Thermonuclear burst modelling has to date focused on stable accretion rates, but bursts are also observed during episodes of transient accretion. The accretion-powered millisecond pulsar SAX J1808.4—3658 exhibited four helium-rich X-ray bursts during the outburst of 2002 October. Monash student Zac Johnston undertook the first multizone simulations of X-ray bursts throughout the outburst, incorporating a time-varying accretion rate, to try to match the observations. The model, with an accreted hydrogen fraction of X = 0.44 and a CNO metallicity of 0.02, reproduces the observed burst arrival times and fluences well, and offers the prospects of more detailed future simulations of such outbursts. Zac's paper reporting the modeling has now been accepted by MNRAS.

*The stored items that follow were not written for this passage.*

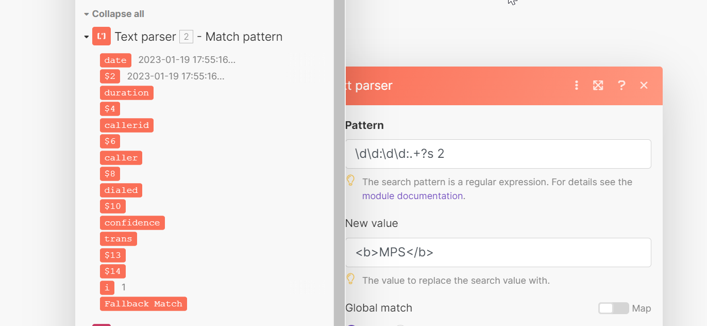Choose the callerid variable pill
The image size is (707, 326).
point(126,125)
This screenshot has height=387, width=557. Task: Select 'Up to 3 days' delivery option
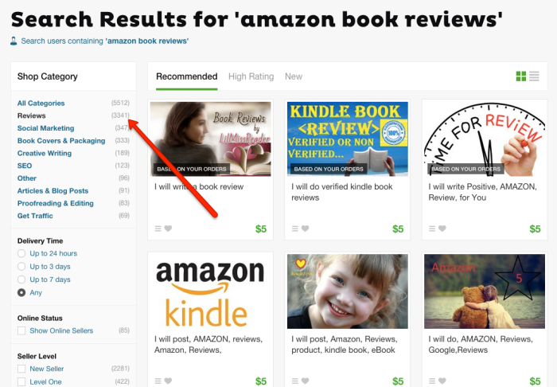[x=21, y=267]
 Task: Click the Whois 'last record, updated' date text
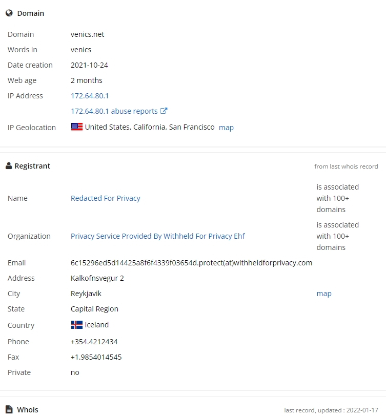[331, 410]
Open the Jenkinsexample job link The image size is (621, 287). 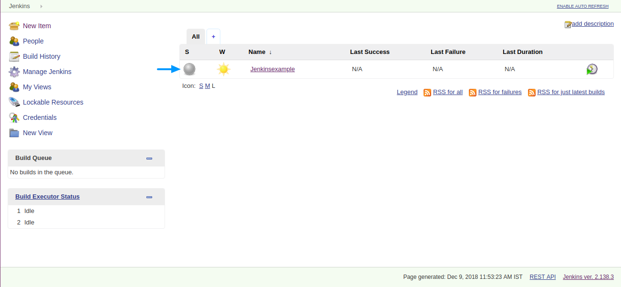click(272, 69)
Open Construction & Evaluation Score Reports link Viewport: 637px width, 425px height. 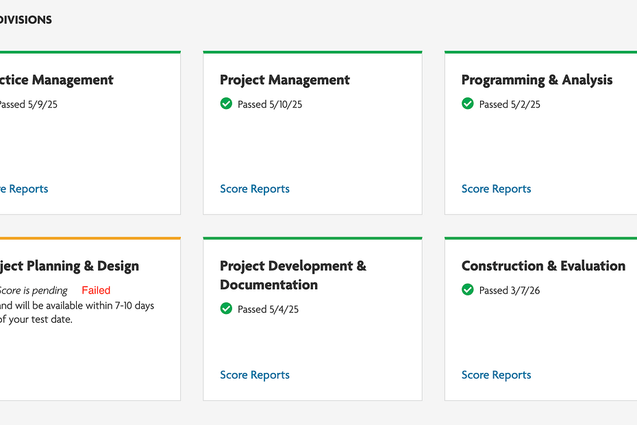tap(496, 375)
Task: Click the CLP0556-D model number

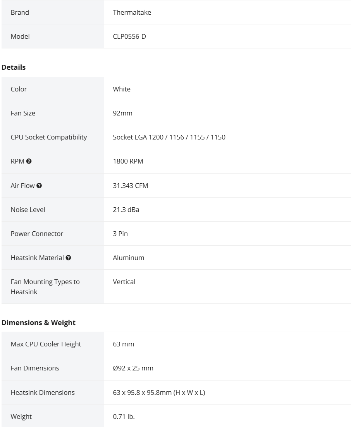Action: (x=129, y=36)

Read the paper arXiv:1711.03970

Labels: 2018, /thermonuclear bursts

Fri Dec 15, 2017

Thermonuclear bursts in the spotlight

It's been a few years now since a review of thermonuclear bursts came out, so a little while ago Tomaso Belloni and Mariano Mendez commissioned Laurens Keek and I to write one. It's a big job to try to cover the literature in such a broad field, and this took (unfortunately) a lot longer than we expected. Tomaso and Mariano were very patient, and I'm pleased to announce that the review is finally ready! You can read it for yourself on the arXiv, or wait for it as part of "Timing Neutron Stars: Pulsations, Oscillations and Explosions", in Springer's ASSL series, edited by Tomaso and Mariano

Read the paper arXiv:1712.06227

Labels: 2017, /thermonuclear bursts

Wed Nov 29, 2017

Cracking the code of burst rates

It's been a long-standing mystery, how for some burst sources, the burst rate decreases even as the accretion rate increases. Theory and numerical models both predict that as you dial up the accretion rate, the burst ignition point should be reached earlier and earlier (up to the point when burning becomes stable and bursts stop), so that the burst rate should always increase. Yuri Cavecchi recently came up with an alternative explanation, related to the way that the burst ignition point moves from the equator to higher latitudes at higher accretion rates. If this movement is sufficiently fast, a decrease in burst rate can result even as the accretion rate continues to increase. Yuri's paper (also with longtime burst expert Anna Watts) was just accepted by ApJ

Read the paper arXiv:1711.04389

Labels: 2017, /thermonuclear bursts

Tue Sep 05, 2017

Analysing the cooling tails of thermonuclear bursts

When the upper layer of an accreting neutron star experiences a thermonuclear runaway of helium and hydrogen, it exhibits an X-ray burst with a cool-down phase of typically 1 minute. Analysis of light curves of 1254 X-ray bursts observed by the Rossi X-ray Timing Explorer shows that the decay is described as a power-law with index in the range 1.3—2.1, with a Gaussian component also required for half of the bursts. The Gaussian appears consistent with being due to the rp process, which consists of rapid proton captures and slow beta-decays of proton-rich isotopes, and is expected to be prominent in bursts with a significant fraction of hydrogen in the fuel. The Gaussian fluence fraction suggests that the layer where the rp process is active is underabundant in H by a factor of at least five with respect to cosmic abundances. Jean's paper reporting the analysis is now accepted by A&A.